#### TEXTO FORNECIDO:

★ ★ ★

Depois do massacre de Suzano, a ideia também foi defendida
por apoiadores do presidente Jair Bolsonaro. Não é uma medida razoável?
O presidente brasileiro adora imitar as coisas que Trump faz. A ideia
de armar os professores é a proposta mais idiota que já ouvi sobre o
assunto. Estaríamos apenas adicionando mais potencial de violência à
rotina de adolescentes. Eles não precisam de mais gatilhos, e sim de
aconselhamento, de supervisão. O trabalho de um professor é educar para o
futuro — e isso funciona à base de confiança. Como os alunos terão
confiança em um professor que a qualquer momento pode apontar uma arma
para a cabeça deles e ameaçar dar um tiro?
Costuma-se citar o bullying como um dos motivos dos massacres. Ele é mesmo o grande vilão?

★ ★ ★

#### INFORMAÇÕES REGISTRADAS:
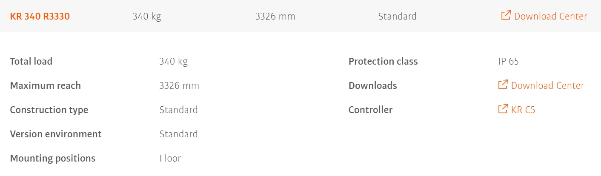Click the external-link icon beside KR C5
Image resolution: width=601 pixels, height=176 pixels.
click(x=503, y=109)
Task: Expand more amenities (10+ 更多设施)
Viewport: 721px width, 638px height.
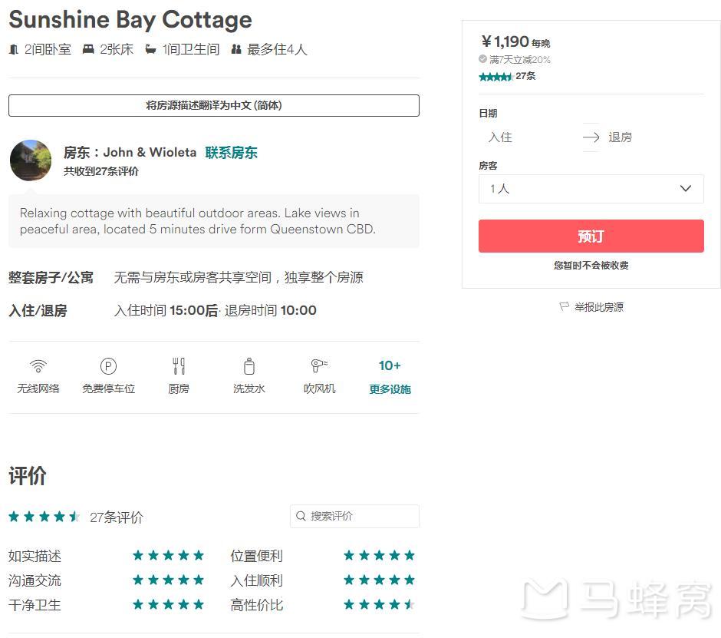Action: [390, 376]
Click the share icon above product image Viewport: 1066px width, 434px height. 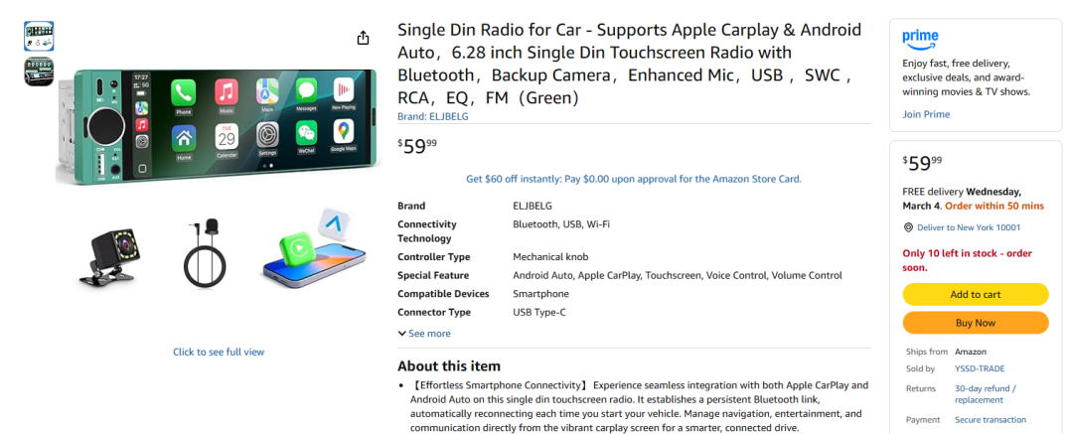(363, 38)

★ ★ ★

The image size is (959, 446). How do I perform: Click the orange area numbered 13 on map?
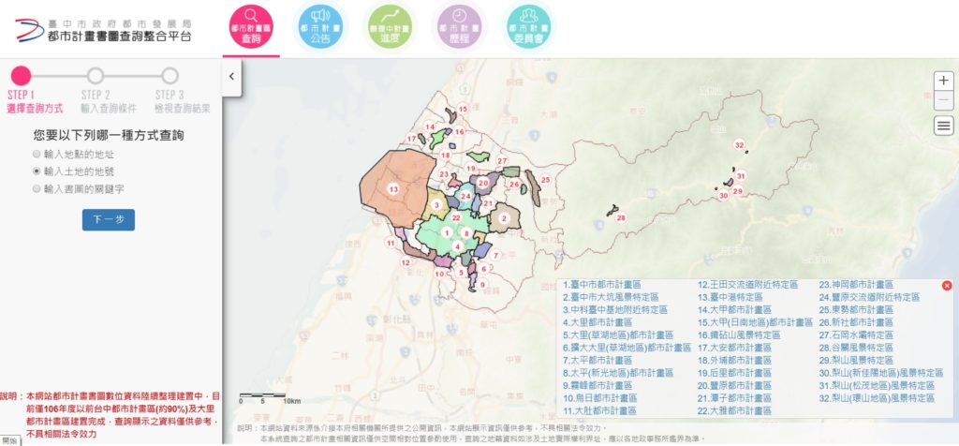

★ ★ ★

Copie sem alterações o trecho do texto sobre a proposta de armar professores situado entre "Depois do massacre" e "dar um tiro?", inclusive. Os registros não têm nenhum papel nesta atividade.

#### SOLUÇÃO DO PROBLEMA:
Depois do massacre de Suzano, a ideia também foi defendida
por apoiadores do presidente Jair Bolsonaro. Não é uma medida razoável?
O presidente brasileiro adora imitar as coisas que Trump faz. A ideia
de armar os professores é a proposta mais idiota que já ouvi sobre o
assunto. Estaríamos apenas adicionando mais potencial de violência à
rotina de adolescentes. Eles não precisam de mais gatilhos, e sim de
aconselhamento, de supervisão. O trabalho de um professor é educar para o
futuro — e isso funciona à base de confiança. Como os alunos terão
confiança em um professor que a qualquer momento pode apontar uma arma
para a cabeça deles e ameaçar dar um tiro?